The relationship between conflict and containment was weak, with 18% of the variance in containment rates being explained by conflict, possibly because only a small proportion of containment use is an immediate response to conflict. Containment may be about the enforcement of detention and treatment and may also be preventive, being used to avert incidents that threaten staff or patient safety. However, it is also possible that containment use by staff precipitates aggression and resistance from patients. Thus, although conflict leads to containment, containment may also lead to conflict, through resistance to that conflict or through raised levels of arousal and fear among patients. Witnessing as well as undergoing containment is known to be distressing for patients (
28,
29,
30 ). The model we present shows a close relationship between conflict and the harsher, more intrusive forms of containment. Not only that, but a greater proportion of the variance in conflict was explained by specific containment measures rather than vice versa (48% versus 18%) (
Tables 3 and
4 ). If a significant proportion of conflict is caused in this way, projects to reduce containment use may also serve to reduce conflict levels on the wards (
31,
32,
33 ).
The main limitation of this study is the cross-sectional nature of the data set. The significant correlations reported cannot identify the direction of causality. Therefore, firm conclusions cannot be drawn from these correlations, which are subject to a variety of different interpretations. In addition, the modeling strategy used is likely to identify some variables as significant purely by chance. However, the large scale of the study, the number of potential confounding variables incorporated in the analysis, and the statistical allowance made for the clustering of responses by organization all increase the accuracy and the reliability of the findings. On a minority of wards, response rates to questionnaires were low; in isolated cases only one or two questionnaires of certain types were returned. This is likely to have affected the reliability of summary scores for these wards to an unknown extent. Further research confirming these findings is therefore desirable.
Conclusions
The findings support the theoretical validity of the concepts of total conflict and total containment as features of acute psychiatric wards, in that they show a strong reliability and give meaningful results in analysis with other variables.

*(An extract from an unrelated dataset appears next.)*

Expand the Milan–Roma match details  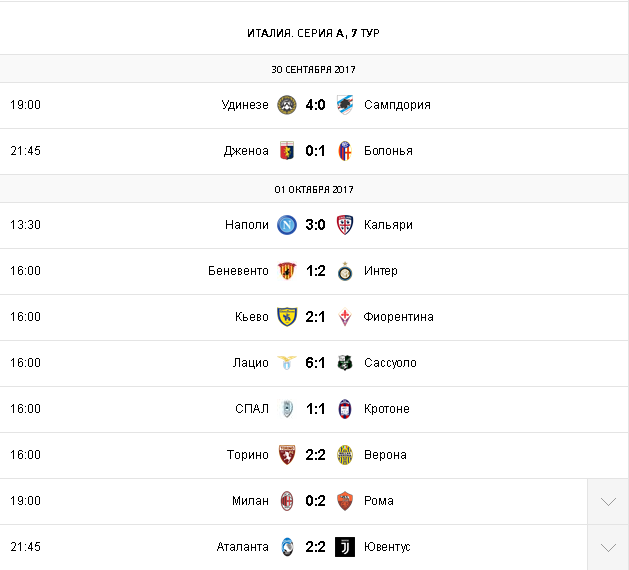coord(608,502)
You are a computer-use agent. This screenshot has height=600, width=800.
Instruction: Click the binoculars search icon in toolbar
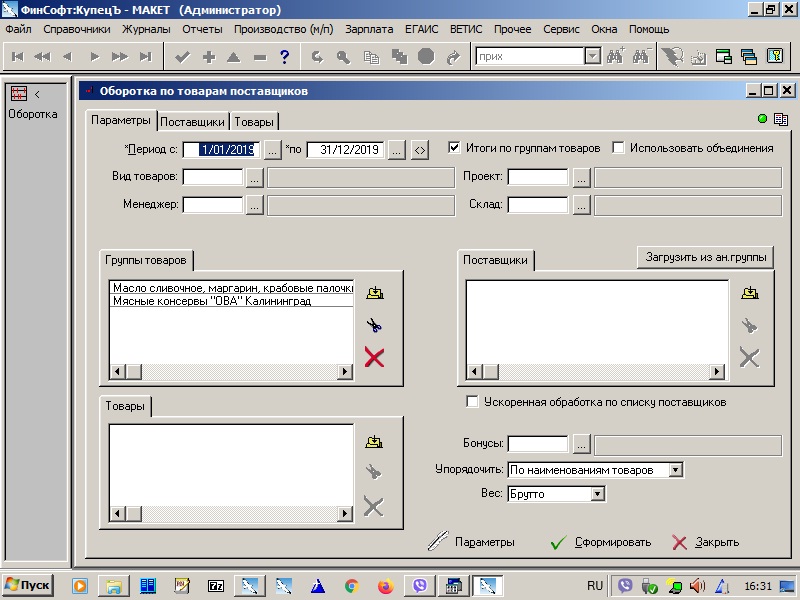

The findings also confirm our previous working model in that staff variables are associated with conflict and containment rates. However, only one element of the working model, the importance of effective structure, was well supported by the findings.
There are a numbers of ways in which conflict on wards might be reduced, including a greater emphasis on the production of effective structure and order on the ward, quality improvement initiatives aimed at reducing the use of harsher containment methods, improvements to the physical environment of the wards, and work in the community to reduce the numbers of compulsory admissions.
Acknowledgments and disclosures
This research was funded by the National Institute of Health Research Service Delivery and Organisation Programme. However, the views expressed in this article are those of the authors and not necessarily those of the funding body. The funding body approved the design of the study and received regular reports on the data collection. Although other results of this study have been subject to peer review arranged by the study funding body, the analysis reported here has not. The funding body has received an advance copy of the manuscript but is not entitled to require, nor has it requested, any alterations.
The authors report no competing interests.